> **What the exercise asks**
Reproduce the stretch of the Tandy sound passage from "Where the PCjr" through "a 4-bit DAC.", word for word.

> **Selected excerpt**
§
Tandy is another interesting target. XDC already supports Tandy video modes, so adding Tandy audio would make sense. It can do PC speaker playback of course, but PWM also gives an annoying carrier wave. Sample playback on the SN76496 chip does not have that issue. You can get 4-bit PCM from the sound chip’s volume register. The volume is non-linear however, so you can’t just take the high nibble from the 8-bit source samples (it works, but it’s suboptimal). Instead you should use a translation table from the linear 8-bit samples to the correct non-linear 4-bit volume settings. That’s simple enough. I could just use the same approach as for the PC speaker, but with a different table.

The Tandy threw me a bit of a curveball though. I had done PCjr sample playback before, so I thought I could just take that code as a starting point. But it gave me a weird low base note, and very loud at that. Strange, that wasn’t there before?

Where the PCjr uses an actual Texas Instruments SN76496 chip, Tandy opted for a clone instead: an NCR 8496. No big deal, you may think. But there’s a catch: for sample playback you set the SN76496 to a period value of 0. This is an undocumented feature that results in an output of 0 Hz, so effectively the output is constantly high. You can modulate it with the volume register, and presto: we have a 4-bit DAC.
§
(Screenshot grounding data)
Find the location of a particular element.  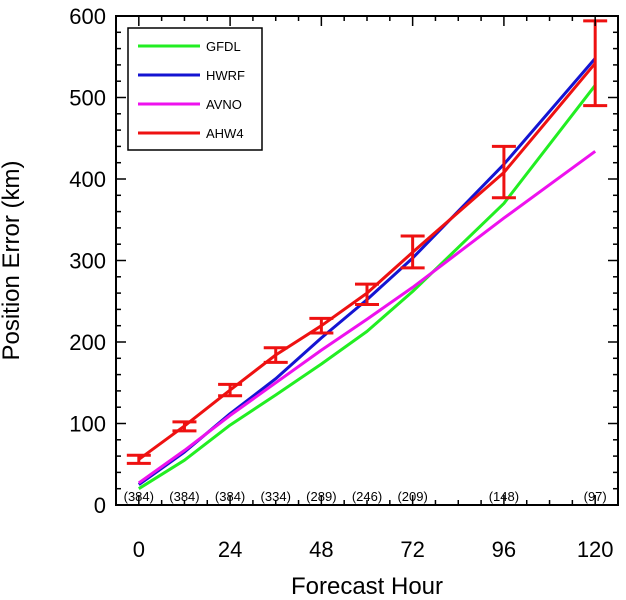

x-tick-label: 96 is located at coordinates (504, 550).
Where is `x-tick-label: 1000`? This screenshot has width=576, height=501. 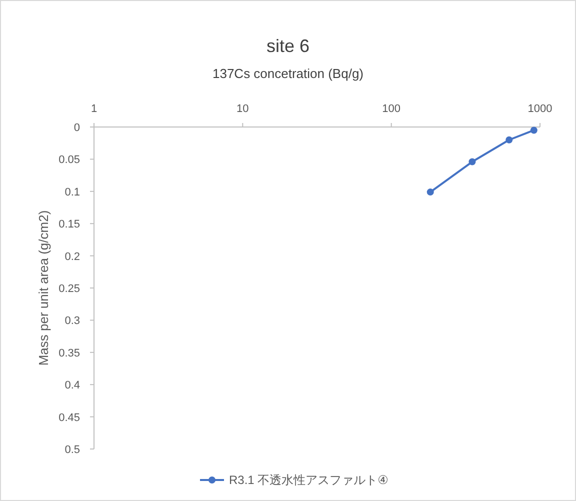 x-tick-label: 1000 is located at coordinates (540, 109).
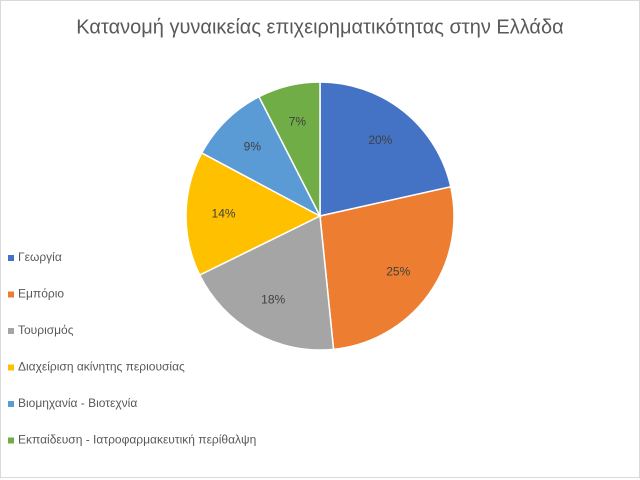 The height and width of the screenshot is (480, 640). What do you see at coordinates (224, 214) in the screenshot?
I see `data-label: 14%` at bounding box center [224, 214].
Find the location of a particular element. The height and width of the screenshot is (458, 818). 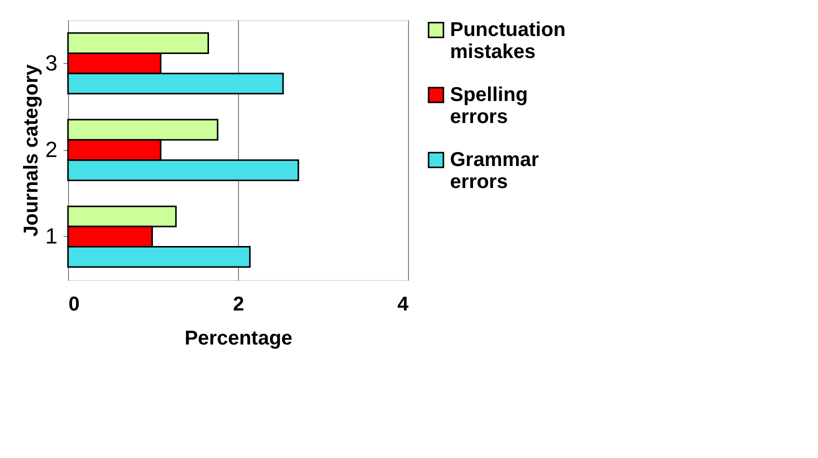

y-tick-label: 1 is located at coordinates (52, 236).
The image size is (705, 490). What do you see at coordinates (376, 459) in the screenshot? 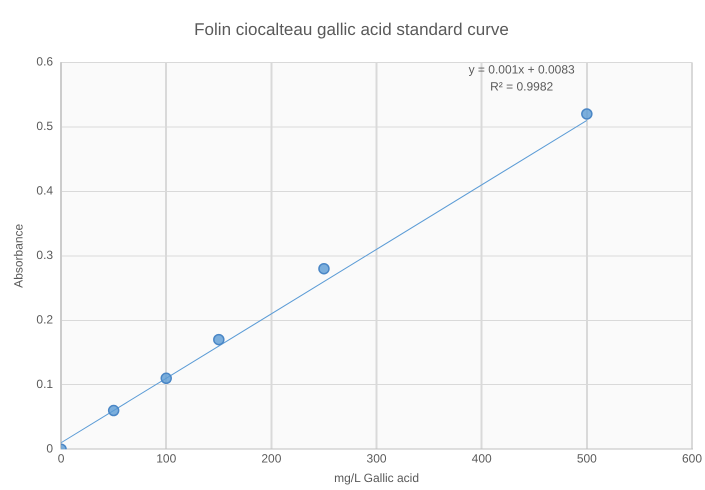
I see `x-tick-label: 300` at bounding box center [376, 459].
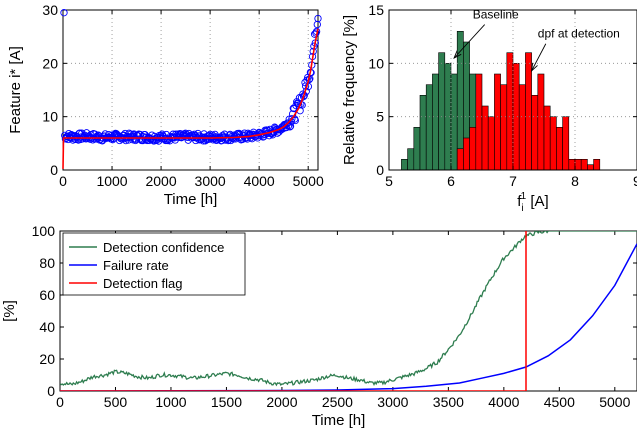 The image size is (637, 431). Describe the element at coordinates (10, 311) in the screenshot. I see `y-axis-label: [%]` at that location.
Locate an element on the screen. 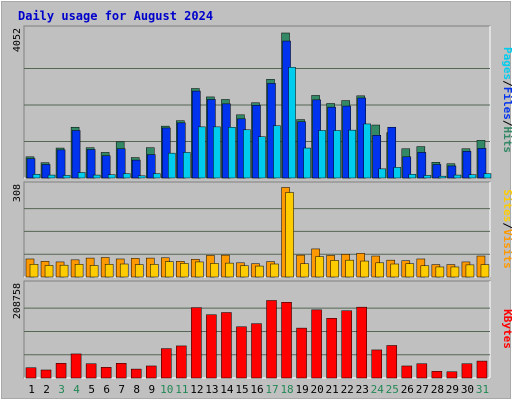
§
> **Completed exercise**
Where the PCjr uses an actual Texas Instruments SN76496 chip, Tandy opted for a clone instead: an NCR 8496. No big deal, you may think. But there’s a catch: for sample playback you set the SN76496 to a period value of 0. This is an undocumented feature that results in an output of 0 Hz, so effectively the output is constantly high. You can modulate it with the volume register, and presto: we have a 4-bit DAC.